* Entries supplied
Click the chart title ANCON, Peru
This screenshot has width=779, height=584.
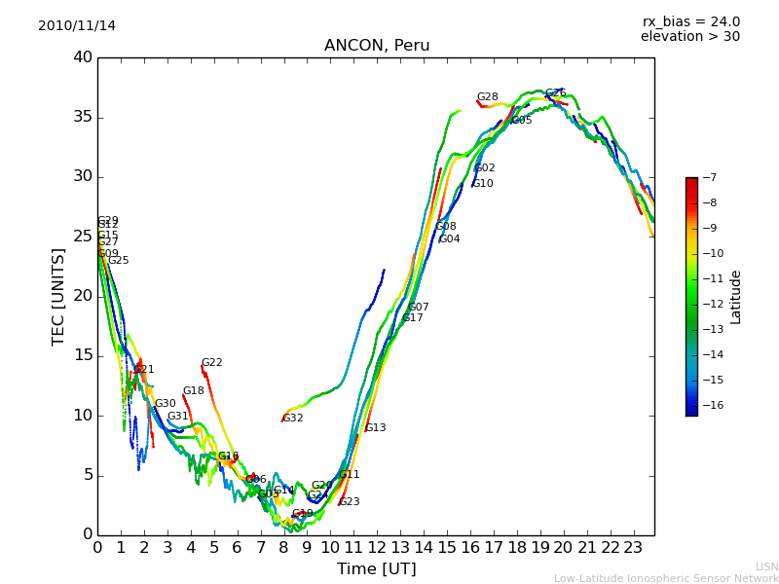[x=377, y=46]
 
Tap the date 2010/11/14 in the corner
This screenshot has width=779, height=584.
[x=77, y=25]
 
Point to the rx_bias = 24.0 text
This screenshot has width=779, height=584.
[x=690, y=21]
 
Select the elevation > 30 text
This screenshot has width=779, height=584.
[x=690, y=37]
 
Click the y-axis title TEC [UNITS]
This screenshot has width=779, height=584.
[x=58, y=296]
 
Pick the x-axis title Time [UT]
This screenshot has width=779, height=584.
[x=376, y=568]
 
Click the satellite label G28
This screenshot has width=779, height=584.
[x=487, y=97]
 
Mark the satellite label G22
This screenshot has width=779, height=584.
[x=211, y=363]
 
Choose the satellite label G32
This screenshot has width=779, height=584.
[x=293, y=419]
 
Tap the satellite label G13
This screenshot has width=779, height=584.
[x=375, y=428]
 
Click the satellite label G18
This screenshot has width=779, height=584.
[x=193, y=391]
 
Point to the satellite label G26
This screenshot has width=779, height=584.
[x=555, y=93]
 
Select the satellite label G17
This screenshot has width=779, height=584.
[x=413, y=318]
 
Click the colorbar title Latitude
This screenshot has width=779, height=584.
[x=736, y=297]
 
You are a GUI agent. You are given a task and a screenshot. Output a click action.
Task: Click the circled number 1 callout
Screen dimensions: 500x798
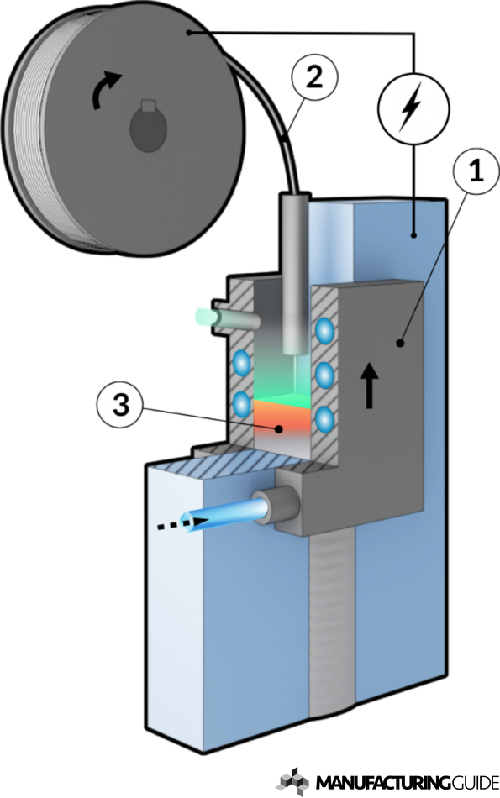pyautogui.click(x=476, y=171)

...

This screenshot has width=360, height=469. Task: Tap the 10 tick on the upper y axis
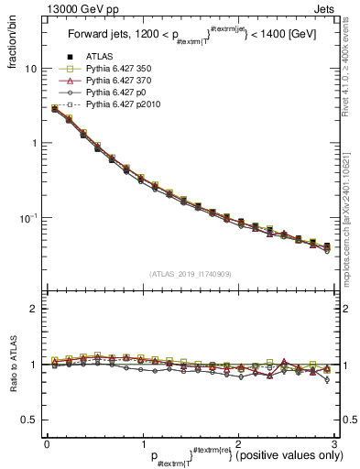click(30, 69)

* Description of the task
Reproduce everything in the entries from the line containing "Select the satellite label G17" down to the line containing "pyautogui.click(x=476, y=171)", with both of those lines included. Leave the pictures out.

* Response to the task
Select the satellite label G17
This screenshot has width=779, height=584.
[x=413, y=318]
 
Click the colorbar title Latitude
This screenshot has width=779, height=584.
[x=736, y=297]
 
You are a GUI agent. You are given a task and a screenshot. Output a click action.
Task: Click the circled number 1 callout
Screen dimensions: 500x798
pyautogui.click(x=476, y=171)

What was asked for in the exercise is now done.